### Exercise instructions
In this material, which lines include the string "Jump"? Show them.

*** Opening of Information given ***

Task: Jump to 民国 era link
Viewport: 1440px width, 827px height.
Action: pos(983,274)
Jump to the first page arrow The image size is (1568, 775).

*** Close of Information given ***
*** Opening of Information given ***

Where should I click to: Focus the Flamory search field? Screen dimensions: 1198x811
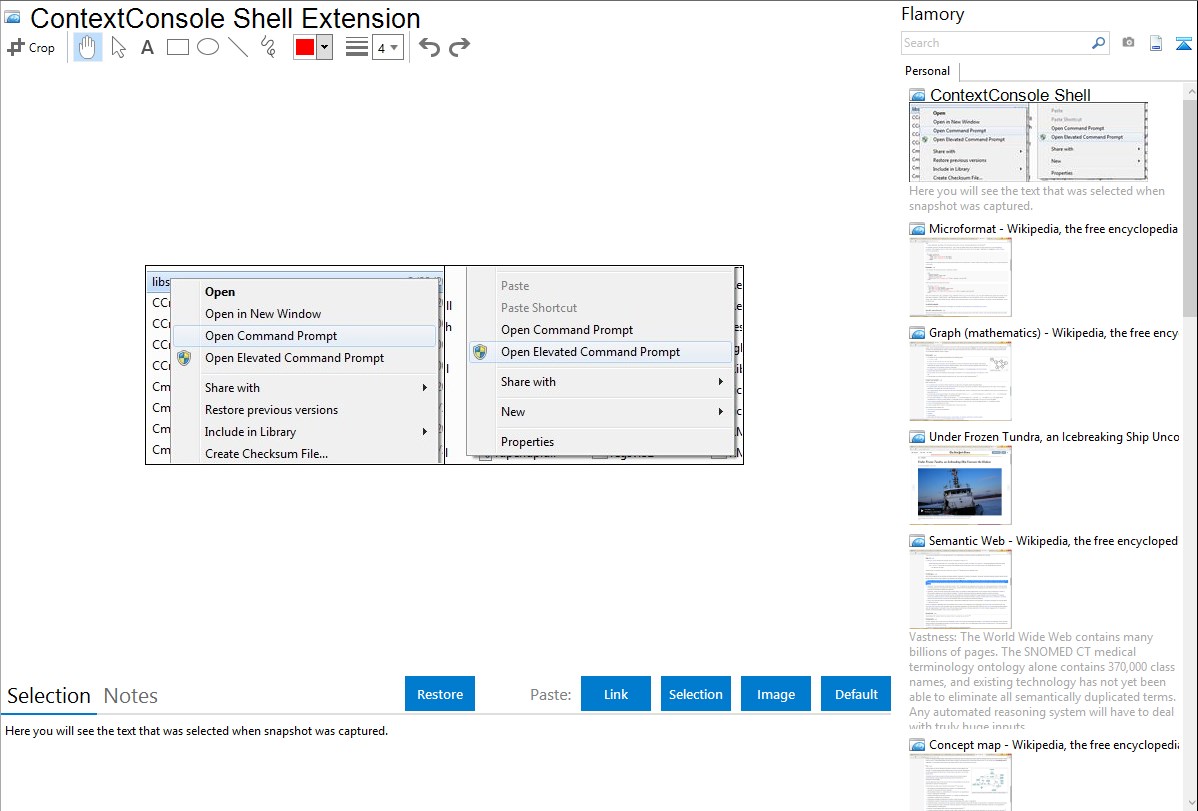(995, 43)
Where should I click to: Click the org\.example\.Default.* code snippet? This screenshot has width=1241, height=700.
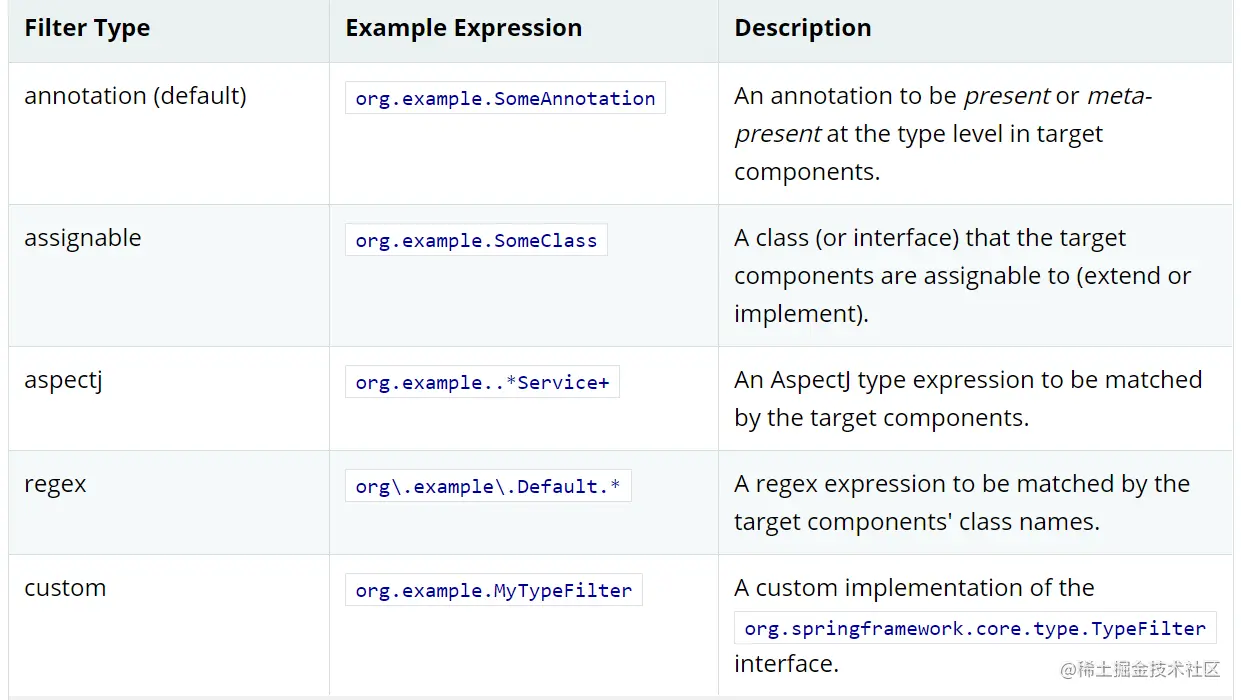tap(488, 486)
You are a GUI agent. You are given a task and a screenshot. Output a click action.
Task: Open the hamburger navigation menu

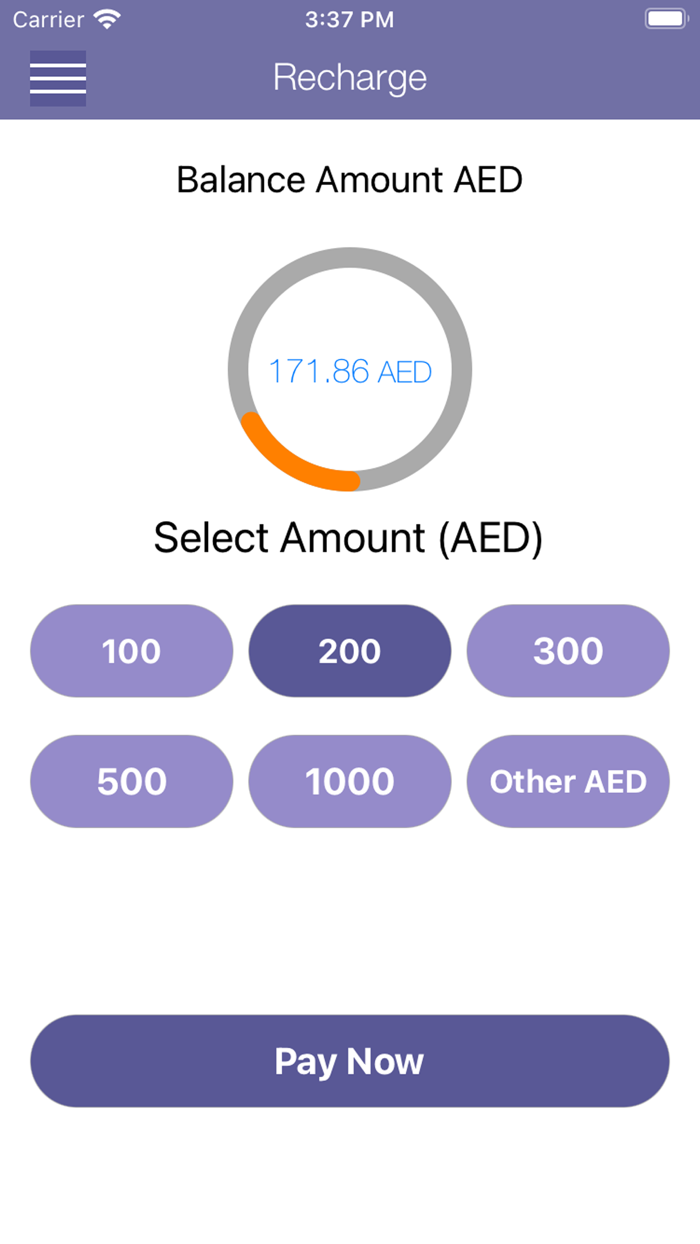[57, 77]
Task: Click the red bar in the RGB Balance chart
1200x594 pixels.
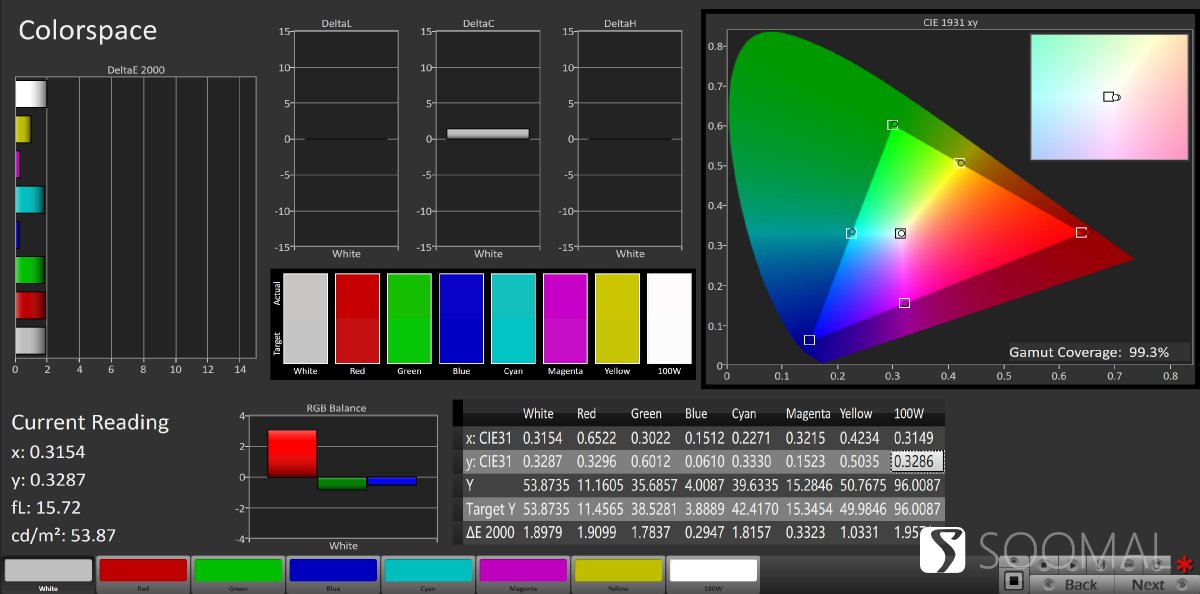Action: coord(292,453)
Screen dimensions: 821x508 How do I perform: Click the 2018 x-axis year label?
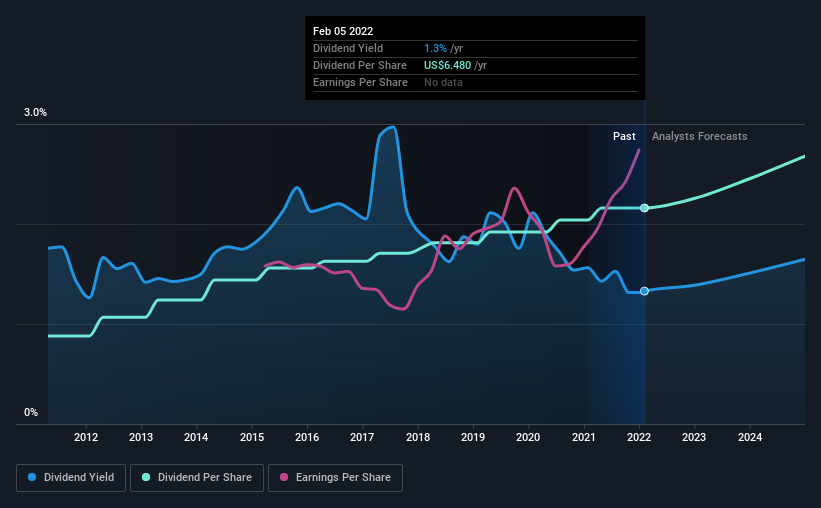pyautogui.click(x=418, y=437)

*** Close of Information given ***

### Exercise answer
Task: Jump to 民国 era link
Jump to the first page arrow The image size is (1568, 775).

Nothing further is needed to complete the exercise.